Seit die Regierungspartei ihn am 25. April erneut nominiert hat, haben fast täglich Tausende Menschen gegen den Präsidenten demonstriert. Mindestens 20 Menschen sind bei den gewaltsamen Protesten getötet worden. Am Sonntag wurde ein junger Mann, der einer regierungsnahen Miliz, den Imbonerakure, angehören soll, bei lebendigem Leib verbrannt. Gegen Angehörige dieser Miliz, die beschuldigt wird, insbesondere Tutsis unter Druck gesetzt und bedroht zu haben, gab es mehrere Lynchangriffe. Hunderte Demonstranten wurden verletzt, ein Regierungssprecher gab bekannt, dass mindestens 600 Regierungsgegner verhaftet worden seien. Nach Angaben der Vereinten Nationen sind mehr als 50 000 Menschen aus dem Land geflüchtet.
+-------+
#### [Ihre Aufgabe]
Beantworten Sie bitte anhand des Textes über die Proteste diese Fragen:
(a) An welchem Datum wurde der Präsident von der Regierungspartei erneut nominiert?
(b) Wie viele Regierungsgegner wurden laut einem Regierungssprecher mindestens verhaftet?
(c) Wie viele Menschen sind nach Angaben der Vereinten Nationen aus dem Land geflüchtet?
Die Liste ist eigenständiges Material und gehört nicht zum Text über die Proteste.

#### [Ausgangsmaterial]
+-------+
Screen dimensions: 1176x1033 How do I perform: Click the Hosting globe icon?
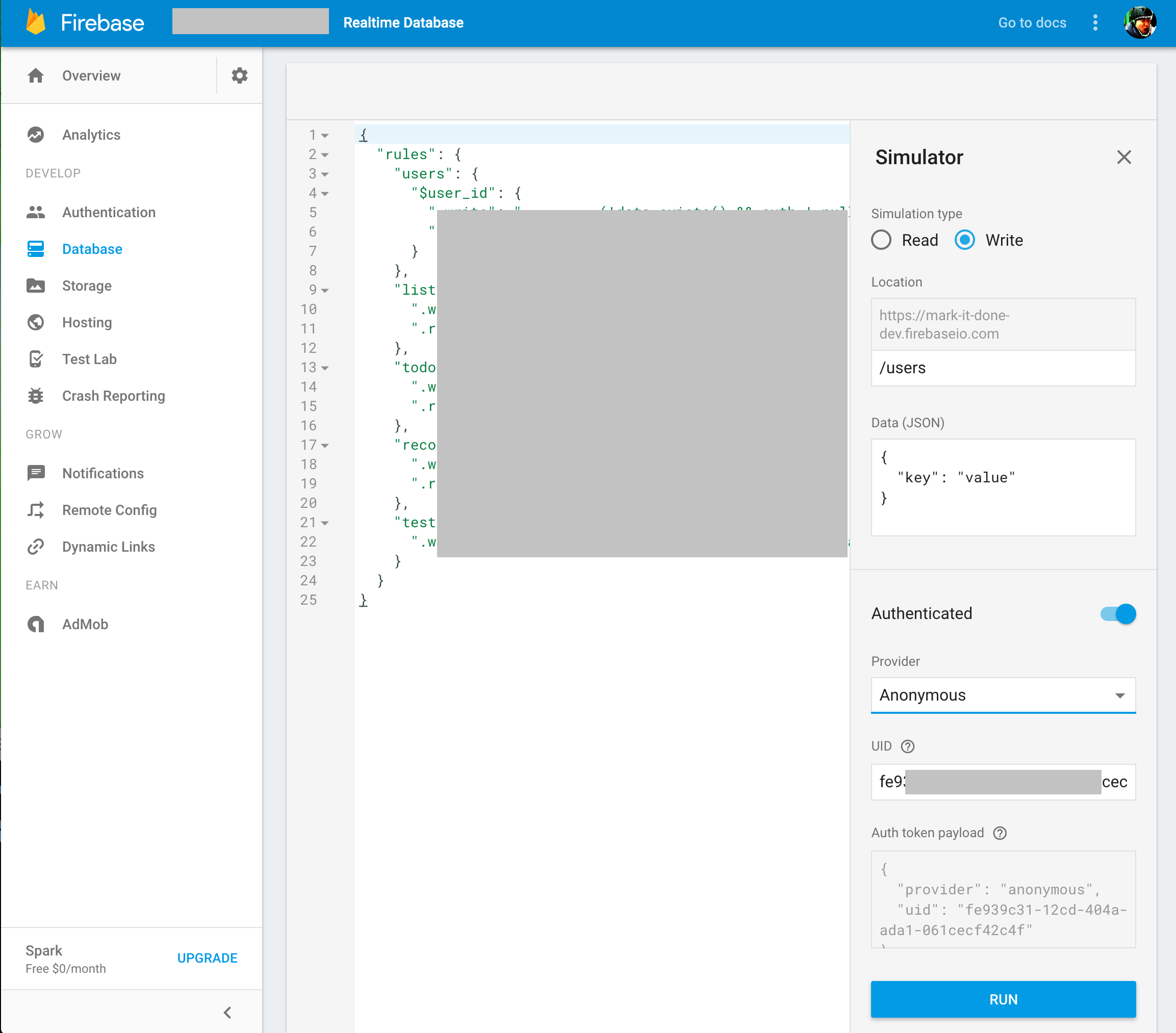(36, 323)
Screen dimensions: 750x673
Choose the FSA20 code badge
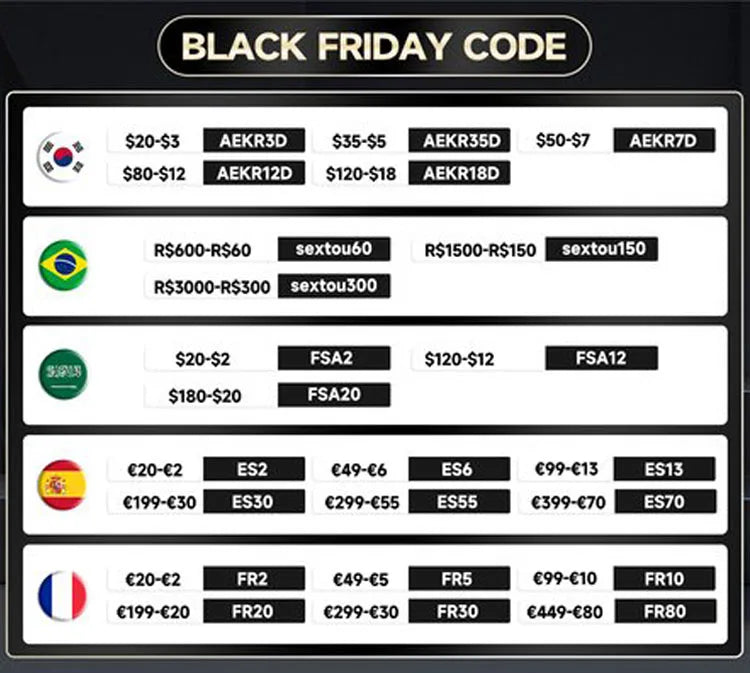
+-------+
#### [Ergebnis der Übung]
(a) Am 25. April.
(b) Mindestens 600.
(c) Mehr als 50 000.